計算室に乱入した母が見た光景は、母の口から理路整然と、父に説明された。あたし自身の口からも説明しろと、母はさっきから何度もあたしをせっついてくる。

「マドカ、どうして黙ってばかりなのよ? 計算室の機械がおとうさんの研究にとって特別なものであることは、起動してすぐにわかったでしょう? あなたが勝手にいじっていいものではないのよ」

 もうやめてよ。頭ががんがんするような声。きつい口調で言われれば言われるほど、答える気が失せていく。

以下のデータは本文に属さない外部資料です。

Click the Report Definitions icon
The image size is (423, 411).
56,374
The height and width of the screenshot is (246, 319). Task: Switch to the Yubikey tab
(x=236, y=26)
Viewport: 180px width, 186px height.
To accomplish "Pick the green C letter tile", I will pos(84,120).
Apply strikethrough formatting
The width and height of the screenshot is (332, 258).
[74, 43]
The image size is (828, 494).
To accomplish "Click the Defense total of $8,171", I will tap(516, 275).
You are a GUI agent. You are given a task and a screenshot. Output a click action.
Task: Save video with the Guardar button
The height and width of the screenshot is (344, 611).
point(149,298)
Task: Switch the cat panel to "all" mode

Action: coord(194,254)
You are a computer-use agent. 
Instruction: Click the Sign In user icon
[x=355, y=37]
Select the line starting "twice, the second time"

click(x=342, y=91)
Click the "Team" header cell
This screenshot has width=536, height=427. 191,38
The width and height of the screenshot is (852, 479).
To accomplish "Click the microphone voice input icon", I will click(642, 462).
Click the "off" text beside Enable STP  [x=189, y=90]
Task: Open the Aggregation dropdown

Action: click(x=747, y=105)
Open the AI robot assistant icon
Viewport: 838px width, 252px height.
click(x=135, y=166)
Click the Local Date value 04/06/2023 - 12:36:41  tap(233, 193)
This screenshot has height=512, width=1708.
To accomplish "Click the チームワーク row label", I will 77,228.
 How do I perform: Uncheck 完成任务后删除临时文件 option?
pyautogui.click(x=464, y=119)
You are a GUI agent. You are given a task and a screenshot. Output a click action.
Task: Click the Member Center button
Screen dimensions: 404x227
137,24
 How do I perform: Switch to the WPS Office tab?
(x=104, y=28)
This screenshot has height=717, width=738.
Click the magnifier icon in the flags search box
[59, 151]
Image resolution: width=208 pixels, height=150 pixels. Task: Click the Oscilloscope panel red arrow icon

「ちょっと、マドカ、聞いてるの? 何度も同じことを言わせないで」
「じゃあ、何度も言わなきゃいいじゃん」
「マドカが何も返事をしないからでしょう! あれは、本当に重要なプロジェクトなのよ! それをあんな勝手に……」
「本当に重要って、それじゃあ勝手にいじれるとこに置かなきゃいいでしょ。いくらここがキャンパス内だからって、研究室じゃないんだよ。研究なら、家じゃない場所でやってよ」

 母が、はっきりと大きなため息をついた。母の矛先が父に向けられる。
「マドカの言うのも正論ね。計算室を家に造ったのが間違いだったわ。家に仕事を持ち帰るのは禁止って、結婚するときに決めたのに」
 両親の会話のリズムは、バランスが崩れている。母が怒った口調になっても、父はそれを感じていないのか、のんびりした態度のままだ。

「でもなあ、今回のプロジェクトはきみのフィールドでもあるし。きみの研究室には、あの機械を設置できるスペースもないんだろう?」
「そうね。わたしの研究室では、ほかの機器と干渉する恐れがある。だから、あなたに頼んだの。あなたの学部の棟になら、まだ空室があるでしょう」
「居室の使用許可を取るのが大変なんだよ。一方、我が家の計算室なら、誰の許可もいらないじゃないか。一階だから、運搬や設置もスムーズだったし」

 ああ、そうだ。思い出した。
 昔あったコンピュータと今のアイトのコンピュータを入れ替えたのは、去年の春だ。引っ越しトラックよりも頑丈そうな運搬車が家の前に停まって、家の中に知らない人が入って、作業をしていた。

 ニーナがついつい廊下をうろついて、運搬車の人たちに目撃された。悲鳴を上げられて、階段の踊り場に隠れたあたしは、うずくまって息を殺していた。
 イヤな記憶だった。だから、忘れようと努力した。そして、忘れていた。思い出したくなかったのに。

 あの日、コンピュータの入れ替えのために、計算室のドアが、いったん取り外された。ドアを付け直したとき、どこかが歪んでしまって、鍵が掛からなくなった。
 鍵は、小さいころのあたしが計算室に一人で勝手に入らないためのものだった。去年の春に鍵が壊れたころには、あたしはとっくに、父やその周辺のあれこれを避けるようになっていたから、鍵は直されなかった。